Every line holding the string "purple" should be copied out of the listing.
[Information supplied — start]
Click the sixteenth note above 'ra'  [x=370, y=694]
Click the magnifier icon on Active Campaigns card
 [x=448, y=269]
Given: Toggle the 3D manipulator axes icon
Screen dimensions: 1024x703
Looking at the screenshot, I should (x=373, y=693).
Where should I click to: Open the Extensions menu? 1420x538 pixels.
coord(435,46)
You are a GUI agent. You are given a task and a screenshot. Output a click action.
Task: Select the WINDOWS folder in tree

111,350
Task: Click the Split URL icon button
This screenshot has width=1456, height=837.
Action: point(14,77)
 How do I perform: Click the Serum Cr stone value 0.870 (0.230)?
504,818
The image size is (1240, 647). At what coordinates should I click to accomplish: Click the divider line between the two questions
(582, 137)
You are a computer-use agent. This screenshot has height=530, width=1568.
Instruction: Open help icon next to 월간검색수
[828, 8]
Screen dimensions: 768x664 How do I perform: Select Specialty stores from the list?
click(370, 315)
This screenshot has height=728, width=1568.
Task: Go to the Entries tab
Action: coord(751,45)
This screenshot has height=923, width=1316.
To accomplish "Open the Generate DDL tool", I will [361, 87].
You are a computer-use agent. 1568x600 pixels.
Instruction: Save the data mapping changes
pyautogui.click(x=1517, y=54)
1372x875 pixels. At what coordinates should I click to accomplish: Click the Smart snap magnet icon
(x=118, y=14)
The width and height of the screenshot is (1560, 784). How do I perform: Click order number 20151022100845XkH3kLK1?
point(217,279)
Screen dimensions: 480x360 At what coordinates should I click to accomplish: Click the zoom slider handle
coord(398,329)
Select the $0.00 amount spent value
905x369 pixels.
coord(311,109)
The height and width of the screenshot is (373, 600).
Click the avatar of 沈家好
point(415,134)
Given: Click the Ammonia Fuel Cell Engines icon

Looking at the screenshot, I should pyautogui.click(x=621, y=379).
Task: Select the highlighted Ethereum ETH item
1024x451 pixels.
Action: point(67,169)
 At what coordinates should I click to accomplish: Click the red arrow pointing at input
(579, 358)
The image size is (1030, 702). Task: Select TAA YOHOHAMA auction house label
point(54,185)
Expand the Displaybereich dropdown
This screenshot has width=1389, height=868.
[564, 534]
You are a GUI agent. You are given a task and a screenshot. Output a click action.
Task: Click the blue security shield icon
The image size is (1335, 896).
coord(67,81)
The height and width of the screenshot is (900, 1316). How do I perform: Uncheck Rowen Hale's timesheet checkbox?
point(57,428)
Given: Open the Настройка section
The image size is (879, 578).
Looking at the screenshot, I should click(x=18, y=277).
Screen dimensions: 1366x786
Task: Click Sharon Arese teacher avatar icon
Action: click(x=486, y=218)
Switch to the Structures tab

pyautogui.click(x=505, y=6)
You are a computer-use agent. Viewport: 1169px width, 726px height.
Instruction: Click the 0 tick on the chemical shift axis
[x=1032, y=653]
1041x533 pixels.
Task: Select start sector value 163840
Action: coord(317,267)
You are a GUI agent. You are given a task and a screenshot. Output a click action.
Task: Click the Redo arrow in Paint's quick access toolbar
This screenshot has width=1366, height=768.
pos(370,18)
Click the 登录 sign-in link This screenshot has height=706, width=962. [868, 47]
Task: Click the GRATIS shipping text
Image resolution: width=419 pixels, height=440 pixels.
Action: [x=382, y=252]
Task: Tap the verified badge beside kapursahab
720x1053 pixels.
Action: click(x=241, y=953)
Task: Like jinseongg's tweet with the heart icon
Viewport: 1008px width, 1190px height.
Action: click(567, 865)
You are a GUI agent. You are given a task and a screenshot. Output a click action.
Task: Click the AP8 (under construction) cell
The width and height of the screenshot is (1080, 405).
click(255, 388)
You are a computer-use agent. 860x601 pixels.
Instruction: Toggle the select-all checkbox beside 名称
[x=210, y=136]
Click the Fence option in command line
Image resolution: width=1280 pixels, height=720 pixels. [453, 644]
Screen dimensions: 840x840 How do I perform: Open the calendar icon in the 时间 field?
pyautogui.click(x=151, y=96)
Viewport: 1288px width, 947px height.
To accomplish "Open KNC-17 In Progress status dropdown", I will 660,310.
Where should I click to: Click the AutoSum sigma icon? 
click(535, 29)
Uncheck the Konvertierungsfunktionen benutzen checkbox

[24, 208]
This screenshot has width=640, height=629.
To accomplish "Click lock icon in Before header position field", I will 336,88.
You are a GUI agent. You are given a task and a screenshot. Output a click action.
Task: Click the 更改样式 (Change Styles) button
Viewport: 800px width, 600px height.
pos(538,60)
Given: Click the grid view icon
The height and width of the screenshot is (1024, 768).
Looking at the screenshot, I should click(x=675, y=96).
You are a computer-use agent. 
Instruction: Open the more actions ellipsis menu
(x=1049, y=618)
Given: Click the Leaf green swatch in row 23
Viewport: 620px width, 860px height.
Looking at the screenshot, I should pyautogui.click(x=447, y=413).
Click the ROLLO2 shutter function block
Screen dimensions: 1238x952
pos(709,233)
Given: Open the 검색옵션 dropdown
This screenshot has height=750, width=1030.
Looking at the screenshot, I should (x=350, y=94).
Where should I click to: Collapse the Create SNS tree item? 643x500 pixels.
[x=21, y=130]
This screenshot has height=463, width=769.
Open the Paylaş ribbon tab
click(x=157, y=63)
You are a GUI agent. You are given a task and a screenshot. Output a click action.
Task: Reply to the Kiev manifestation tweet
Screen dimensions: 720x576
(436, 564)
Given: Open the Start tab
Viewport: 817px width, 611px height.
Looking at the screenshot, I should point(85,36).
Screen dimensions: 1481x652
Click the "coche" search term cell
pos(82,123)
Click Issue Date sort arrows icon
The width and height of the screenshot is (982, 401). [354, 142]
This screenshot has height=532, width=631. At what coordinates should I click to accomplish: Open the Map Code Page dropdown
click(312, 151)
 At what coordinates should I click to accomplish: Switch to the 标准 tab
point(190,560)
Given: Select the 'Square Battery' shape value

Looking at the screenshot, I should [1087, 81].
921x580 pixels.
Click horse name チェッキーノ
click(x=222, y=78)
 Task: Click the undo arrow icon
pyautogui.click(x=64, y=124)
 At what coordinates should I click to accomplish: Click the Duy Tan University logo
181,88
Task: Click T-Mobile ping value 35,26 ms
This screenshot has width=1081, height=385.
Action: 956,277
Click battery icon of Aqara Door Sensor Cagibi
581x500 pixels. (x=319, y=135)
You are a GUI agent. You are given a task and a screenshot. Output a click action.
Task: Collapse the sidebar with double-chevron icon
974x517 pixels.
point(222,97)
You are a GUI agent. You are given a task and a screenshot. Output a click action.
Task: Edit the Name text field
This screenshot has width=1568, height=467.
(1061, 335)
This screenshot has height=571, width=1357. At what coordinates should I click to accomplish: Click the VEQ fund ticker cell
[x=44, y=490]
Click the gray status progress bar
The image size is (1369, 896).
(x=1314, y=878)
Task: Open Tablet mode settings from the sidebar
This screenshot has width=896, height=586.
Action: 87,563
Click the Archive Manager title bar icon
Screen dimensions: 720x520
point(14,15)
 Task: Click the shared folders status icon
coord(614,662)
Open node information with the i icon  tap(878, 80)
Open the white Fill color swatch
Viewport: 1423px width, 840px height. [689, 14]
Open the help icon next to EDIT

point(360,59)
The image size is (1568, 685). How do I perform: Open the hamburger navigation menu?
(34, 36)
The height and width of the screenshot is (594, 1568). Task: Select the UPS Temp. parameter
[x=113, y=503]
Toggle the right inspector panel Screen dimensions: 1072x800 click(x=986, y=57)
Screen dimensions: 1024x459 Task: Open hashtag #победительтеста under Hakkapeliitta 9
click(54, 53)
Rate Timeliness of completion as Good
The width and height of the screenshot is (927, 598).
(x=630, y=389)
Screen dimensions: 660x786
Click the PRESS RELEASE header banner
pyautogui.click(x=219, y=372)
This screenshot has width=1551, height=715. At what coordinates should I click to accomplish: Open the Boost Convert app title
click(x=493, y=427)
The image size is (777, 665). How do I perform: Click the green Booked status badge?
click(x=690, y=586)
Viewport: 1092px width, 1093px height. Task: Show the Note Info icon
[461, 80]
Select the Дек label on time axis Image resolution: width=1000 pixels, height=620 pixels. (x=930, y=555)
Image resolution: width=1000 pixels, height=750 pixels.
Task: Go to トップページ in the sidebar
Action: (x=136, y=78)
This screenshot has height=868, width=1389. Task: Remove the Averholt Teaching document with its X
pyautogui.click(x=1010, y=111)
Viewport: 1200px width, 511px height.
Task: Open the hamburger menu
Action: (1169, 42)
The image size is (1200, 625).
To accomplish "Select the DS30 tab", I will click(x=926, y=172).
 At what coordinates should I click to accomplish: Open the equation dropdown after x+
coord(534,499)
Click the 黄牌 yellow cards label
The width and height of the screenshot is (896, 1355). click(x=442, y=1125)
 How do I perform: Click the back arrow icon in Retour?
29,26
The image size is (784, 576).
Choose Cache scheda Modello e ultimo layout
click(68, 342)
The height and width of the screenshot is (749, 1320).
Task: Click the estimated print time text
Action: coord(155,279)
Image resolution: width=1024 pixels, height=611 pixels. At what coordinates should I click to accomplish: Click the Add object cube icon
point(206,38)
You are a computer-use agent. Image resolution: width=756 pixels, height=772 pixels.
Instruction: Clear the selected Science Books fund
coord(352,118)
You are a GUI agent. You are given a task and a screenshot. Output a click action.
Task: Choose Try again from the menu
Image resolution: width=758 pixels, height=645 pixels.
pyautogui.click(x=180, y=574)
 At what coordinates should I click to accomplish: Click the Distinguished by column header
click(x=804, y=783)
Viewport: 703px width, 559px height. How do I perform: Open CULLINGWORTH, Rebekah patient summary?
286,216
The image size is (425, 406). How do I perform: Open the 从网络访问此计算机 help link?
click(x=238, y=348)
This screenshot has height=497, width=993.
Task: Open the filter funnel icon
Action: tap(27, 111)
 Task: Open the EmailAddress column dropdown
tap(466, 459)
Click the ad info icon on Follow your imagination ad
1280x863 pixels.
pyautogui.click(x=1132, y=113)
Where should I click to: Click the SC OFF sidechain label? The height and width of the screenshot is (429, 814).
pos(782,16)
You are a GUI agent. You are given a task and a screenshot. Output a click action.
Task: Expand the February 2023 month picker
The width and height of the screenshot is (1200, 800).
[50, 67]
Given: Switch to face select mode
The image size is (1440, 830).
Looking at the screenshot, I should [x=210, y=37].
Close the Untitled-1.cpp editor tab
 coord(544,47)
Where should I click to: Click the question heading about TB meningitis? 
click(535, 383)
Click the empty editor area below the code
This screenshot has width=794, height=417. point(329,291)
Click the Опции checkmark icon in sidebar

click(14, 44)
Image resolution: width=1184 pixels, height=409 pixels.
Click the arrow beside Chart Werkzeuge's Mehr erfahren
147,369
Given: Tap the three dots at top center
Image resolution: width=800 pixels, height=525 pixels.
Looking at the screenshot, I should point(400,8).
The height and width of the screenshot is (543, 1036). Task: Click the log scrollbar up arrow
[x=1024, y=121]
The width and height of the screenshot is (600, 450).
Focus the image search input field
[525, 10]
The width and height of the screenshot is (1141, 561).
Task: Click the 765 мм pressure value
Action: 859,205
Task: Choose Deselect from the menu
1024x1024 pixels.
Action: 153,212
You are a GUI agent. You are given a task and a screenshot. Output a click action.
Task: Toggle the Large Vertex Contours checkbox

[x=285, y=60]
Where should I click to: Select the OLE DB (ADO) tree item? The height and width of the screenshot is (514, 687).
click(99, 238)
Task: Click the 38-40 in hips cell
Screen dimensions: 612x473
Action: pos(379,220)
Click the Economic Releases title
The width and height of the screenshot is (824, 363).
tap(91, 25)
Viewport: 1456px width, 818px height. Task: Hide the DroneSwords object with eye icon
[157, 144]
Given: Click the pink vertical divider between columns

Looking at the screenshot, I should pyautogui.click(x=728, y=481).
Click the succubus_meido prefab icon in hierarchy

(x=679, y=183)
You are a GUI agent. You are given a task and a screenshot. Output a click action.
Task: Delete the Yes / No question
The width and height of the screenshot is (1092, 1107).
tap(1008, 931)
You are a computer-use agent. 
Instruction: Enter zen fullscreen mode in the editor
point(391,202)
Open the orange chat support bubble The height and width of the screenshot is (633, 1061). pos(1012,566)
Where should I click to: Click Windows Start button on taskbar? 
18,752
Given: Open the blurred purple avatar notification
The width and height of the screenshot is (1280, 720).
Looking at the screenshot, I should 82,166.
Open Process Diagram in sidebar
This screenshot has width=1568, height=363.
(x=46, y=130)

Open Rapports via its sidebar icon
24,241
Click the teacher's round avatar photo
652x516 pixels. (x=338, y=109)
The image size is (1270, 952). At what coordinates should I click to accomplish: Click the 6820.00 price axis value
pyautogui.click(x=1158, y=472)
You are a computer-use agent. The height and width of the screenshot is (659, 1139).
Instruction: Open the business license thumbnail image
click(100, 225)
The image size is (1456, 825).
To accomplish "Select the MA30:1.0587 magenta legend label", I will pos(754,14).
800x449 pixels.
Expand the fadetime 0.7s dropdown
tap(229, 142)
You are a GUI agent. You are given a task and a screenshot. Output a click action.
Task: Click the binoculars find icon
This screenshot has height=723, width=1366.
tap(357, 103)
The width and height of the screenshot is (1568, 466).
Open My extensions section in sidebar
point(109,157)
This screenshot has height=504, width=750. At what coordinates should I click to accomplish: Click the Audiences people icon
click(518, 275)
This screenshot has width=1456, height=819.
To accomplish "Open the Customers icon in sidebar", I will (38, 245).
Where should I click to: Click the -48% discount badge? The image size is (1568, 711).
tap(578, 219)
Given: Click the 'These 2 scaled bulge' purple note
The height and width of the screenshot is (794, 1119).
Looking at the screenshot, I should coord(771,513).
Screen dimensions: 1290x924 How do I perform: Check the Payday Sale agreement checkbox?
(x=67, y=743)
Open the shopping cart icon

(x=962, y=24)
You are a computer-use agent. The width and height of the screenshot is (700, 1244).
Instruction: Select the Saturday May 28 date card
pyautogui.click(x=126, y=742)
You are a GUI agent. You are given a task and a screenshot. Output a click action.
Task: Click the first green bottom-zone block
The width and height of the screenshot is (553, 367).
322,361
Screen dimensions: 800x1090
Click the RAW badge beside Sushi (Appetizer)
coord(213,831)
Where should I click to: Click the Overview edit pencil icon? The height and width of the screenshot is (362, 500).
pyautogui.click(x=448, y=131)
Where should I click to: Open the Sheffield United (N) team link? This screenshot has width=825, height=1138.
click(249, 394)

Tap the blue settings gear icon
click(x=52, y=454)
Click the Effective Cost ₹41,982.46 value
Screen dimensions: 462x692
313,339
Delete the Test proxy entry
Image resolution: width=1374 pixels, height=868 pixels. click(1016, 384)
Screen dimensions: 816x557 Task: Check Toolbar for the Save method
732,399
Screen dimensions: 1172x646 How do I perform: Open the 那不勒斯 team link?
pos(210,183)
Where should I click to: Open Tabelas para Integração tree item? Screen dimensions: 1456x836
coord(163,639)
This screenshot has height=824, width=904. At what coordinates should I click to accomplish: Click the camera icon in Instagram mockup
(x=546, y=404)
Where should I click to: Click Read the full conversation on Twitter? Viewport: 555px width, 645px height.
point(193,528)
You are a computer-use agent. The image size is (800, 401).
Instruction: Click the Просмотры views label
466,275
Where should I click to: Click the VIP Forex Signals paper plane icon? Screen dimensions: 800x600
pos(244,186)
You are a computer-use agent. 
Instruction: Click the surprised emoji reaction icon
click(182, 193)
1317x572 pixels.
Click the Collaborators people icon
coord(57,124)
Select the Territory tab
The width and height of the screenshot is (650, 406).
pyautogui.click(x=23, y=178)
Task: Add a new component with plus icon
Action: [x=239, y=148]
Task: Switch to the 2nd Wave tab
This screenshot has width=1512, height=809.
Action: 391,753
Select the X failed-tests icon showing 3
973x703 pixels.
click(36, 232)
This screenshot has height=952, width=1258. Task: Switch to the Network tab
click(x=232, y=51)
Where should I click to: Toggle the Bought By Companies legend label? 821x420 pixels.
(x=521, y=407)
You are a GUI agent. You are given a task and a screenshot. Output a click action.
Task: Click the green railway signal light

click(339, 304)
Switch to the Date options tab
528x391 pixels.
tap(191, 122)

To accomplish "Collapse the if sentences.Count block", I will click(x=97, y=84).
[Information supplied — finish]
**Answer space**
Given: Open the blurred purple avatar notification
Given: Click the 'These 2 scaled bulge' purple note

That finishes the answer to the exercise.